Segment Start: Records provided

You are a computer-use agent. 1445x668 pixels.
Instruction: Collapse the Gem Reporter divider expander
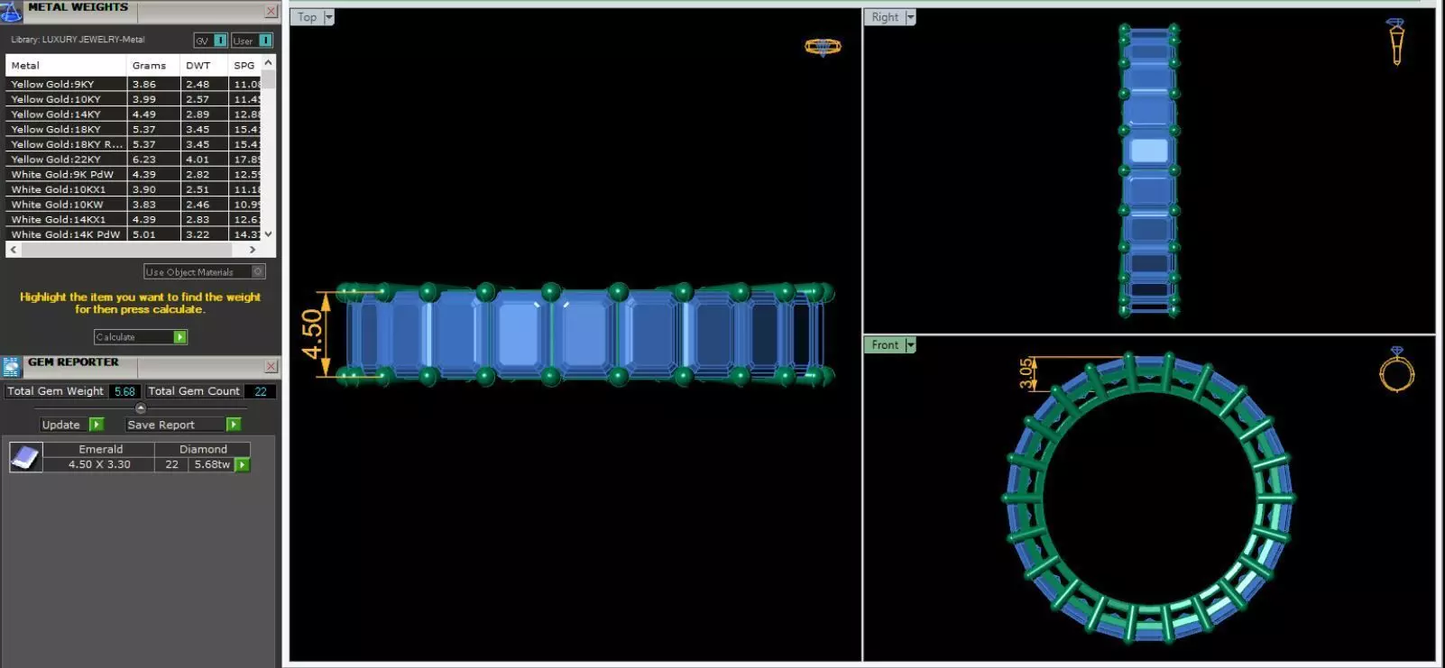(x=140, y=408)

Segment End: Records provided
Segment Start: Records provided

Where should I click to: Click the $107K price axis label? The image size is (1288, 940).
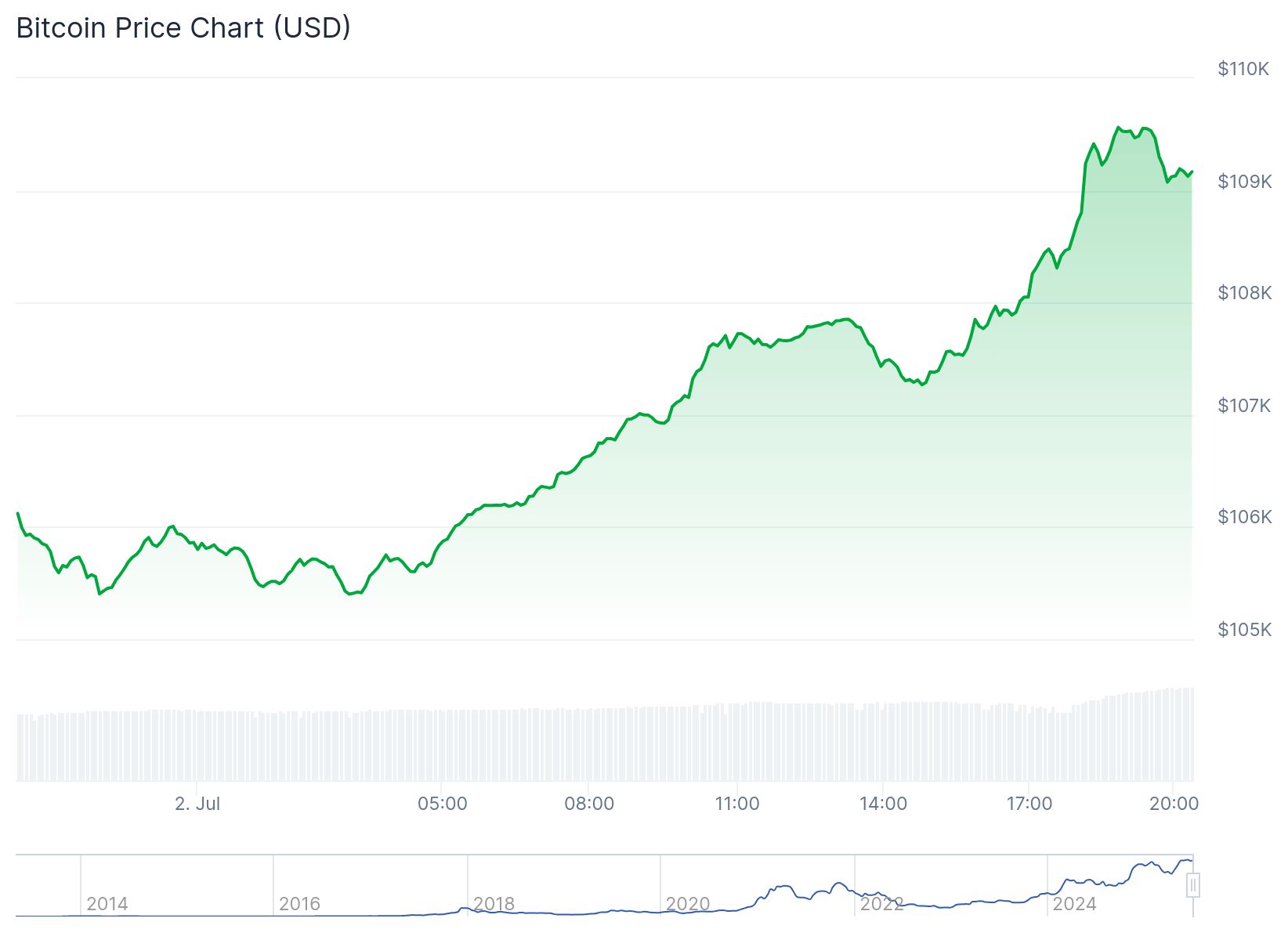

Segment End: Records provided
Segment Start: Records provided

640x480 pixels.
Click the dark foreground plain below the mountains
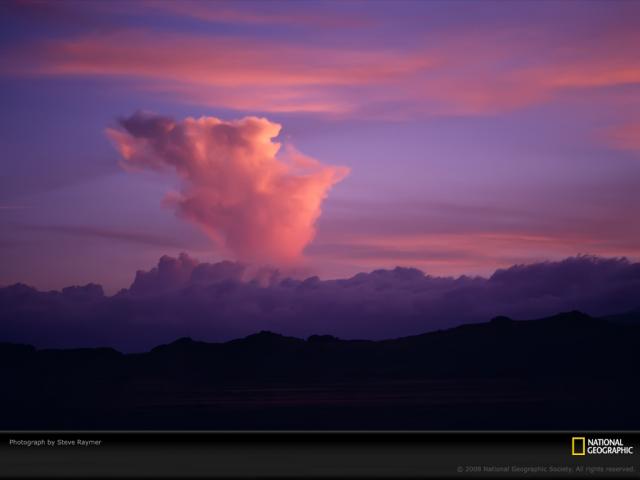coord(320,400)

Segment End: Records provided

- _Your objective_: From the entries above, show each line that includes the string "pixels".

- _Answer area_:
You are a computer-use agent. 1445x668 pixels.
640x480 pixels.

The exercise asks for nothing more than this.